The object of the present invention is to provide a real time signal synthesizer that is computationally efficient. A related goal of the present invention is to provide an acoustic signal synthesizer that generates sinusoidal waveforms without having to access a sine-wave table to convert computed phase values into output waveforms.
In summary, acoustic frequency sinusoidal waveforms are synthesized using one or more waveguide resonance oscillators. Each waveguide resonance oscillator has two digital delay elements coupled to a digital waveguide junction. Each digital delay element receives a signal on its respective input node and outputs the received signal on its respective output node after a delay of one sample period. The waveguide junction, in the most efficient embodiment for VLSI implementation, has three digital signal adders and one signal multiplier interconnected so as to compute, once each sample period, a new input value for each digital delay element as a function of the two signals output by the digital delay elements. The multiplier coefficient used by the waveguide junction's multiplier determines the generated waveform's frequency of oscillation. The two output signals from the waveguide junction are sinusoidal waveforms that are 90 degrees out of phase with each other.
When the waveguide junction's multiplier coefficient value is timing varying, the waveguide resonance oscillator generates a sinusoidal waveform of time varying frequency and a second multiplier is used in the waveguide junction to maintain the sinusoidal waveform at a substantially constant amplitude. By using a first waveguide resonance oscillator to control the multiplier coefficient of a second waveguide resonance oscillator, frequency modulated waveforms are generated by the second waveguide resonance oscillator.
Additional objects and features of the invention will be more readily apparent from the following detailed description and appended claims when taken in conjunction with the drawings, in which:
FIG. 1 is a block diagram of a prior art synthesizer for a single sinusoidal signal.
FIG. 2 is a conceptual diagram of a waveguide resonance oscillator in accordance with the present invention.
FIG. 3 is a block diagram of the basic model of a waveguide resonance oscillator in accordance with the present invention.
FIG. 4 is a block diagram of a modified version of a waveguide resonance oscillator which generates sinusoidal waveforms having an exponentially decaying or growing amplitude.
FIG. 5 is a block diagram of a converted form of the waveguide resonance oscillator of FIG. 3.
FIG. 6 is a block diagram of a computationally efficient waveguide resonance oscillator.
FIG. 7 is a block diagram of a waveguide resonance oscillator with an amplitude envelope generator.
FIG. 8 shows an alternate form of the oscillator of FIG. 6.
FIG. 9 is a conceptual diagram of a musical synthesizer using frequency modulation signal synthesis.
FIG. 10 is a block diagram of an FM signal synthesizer using two waveguide resonance oscillators.
FIGS. 11A, 11B and 11C show alternate computational circuits for interconnecting the two waveguide resonance oscillators in the FM signal synthesizer of FIG. 10.

- Data for locating visible targets -

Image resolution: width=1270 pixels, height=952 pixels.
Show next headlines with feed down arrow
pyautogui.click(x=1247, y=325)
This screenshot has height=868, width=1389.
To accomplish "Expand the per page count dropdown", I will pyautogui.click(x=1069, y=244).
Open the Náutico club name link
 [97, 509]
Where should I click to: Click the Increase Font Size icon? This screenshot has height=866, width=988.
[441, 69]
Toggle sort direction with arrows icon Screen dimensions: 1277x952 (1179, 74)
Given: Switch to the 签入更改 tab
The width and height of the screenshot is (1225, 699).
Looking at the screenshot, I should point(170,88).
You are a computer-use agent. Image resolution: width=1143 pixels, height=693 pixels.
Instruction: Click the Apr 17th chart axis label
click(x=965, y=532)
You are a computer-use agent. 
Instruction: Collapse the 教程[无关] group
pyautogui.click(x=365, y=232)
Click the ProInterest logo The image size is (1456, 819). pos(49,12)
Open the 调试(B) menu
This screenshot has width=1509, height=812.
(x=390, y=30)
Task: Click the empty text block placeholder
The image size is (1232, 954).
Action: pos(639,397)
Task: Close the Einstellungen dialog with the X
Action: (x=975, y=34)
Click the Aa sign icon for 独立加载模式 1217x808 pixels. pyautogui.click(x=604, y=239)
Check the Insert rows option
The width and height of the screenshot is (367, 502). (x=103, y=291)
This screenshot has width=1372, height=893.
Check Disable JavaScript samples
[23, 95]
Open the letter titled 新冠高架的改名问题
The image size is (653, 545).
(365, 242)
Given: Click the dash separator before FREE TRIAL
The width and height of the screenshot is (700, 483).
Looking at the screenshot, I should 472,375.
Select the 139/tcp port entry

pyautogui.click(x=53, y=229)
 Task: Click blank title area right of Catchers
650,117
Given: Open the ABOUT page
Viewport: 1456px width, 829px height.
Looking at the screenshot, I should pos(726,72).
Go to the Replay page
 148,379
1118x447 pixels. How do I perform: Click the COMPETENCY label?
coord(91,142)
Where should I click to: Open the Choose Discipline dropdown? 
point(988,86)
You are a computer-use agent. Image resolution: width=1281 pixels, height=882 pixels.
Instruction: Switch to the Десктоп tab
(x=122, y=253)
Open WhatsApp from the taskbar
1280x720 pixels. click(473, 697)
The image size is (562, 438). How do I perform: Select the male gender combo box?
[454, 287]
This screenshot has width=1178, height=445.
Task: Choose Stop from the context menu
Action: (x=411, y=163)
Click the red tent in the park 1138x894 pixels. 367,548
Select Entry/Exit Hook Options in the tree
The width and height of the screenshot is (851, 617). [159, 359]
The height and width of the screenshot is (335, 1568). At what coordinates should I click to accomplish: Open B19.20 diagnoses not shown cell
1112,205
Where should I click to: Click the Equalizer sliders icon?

- Requirements -
Transcribe the passage on waveguide resonance oscillators from "FIG. 4 is a" up to and including "two waveguide resonance oscillators.".

- The output -
FIG. 4 is a block diagram of a modified version of a waveguide resonance oscillator which generates sinusoidal waveforms having an exponentially decaying or growing amplitude.
FIG. 5 is a block diagram of a converted form of the waveguide resonance oscillator of FIG. 3.
FIG. 6 is a block diagram of a computationally efficient waveguide resonance oscillator.
FIG. 7 is a block diagram of a waveguide resonance oscillator with an amplitude envelope generator.
FIG. 8 shows an alternate form of the oscillator of FIG. 6.
FIG. 9 is a conceptual diagram of a musical synthesizer using frequency modulation signal synthesis.
FIG. 10 is a block diagram of an FM signal synthesizer using two waveguide resonance oscillators.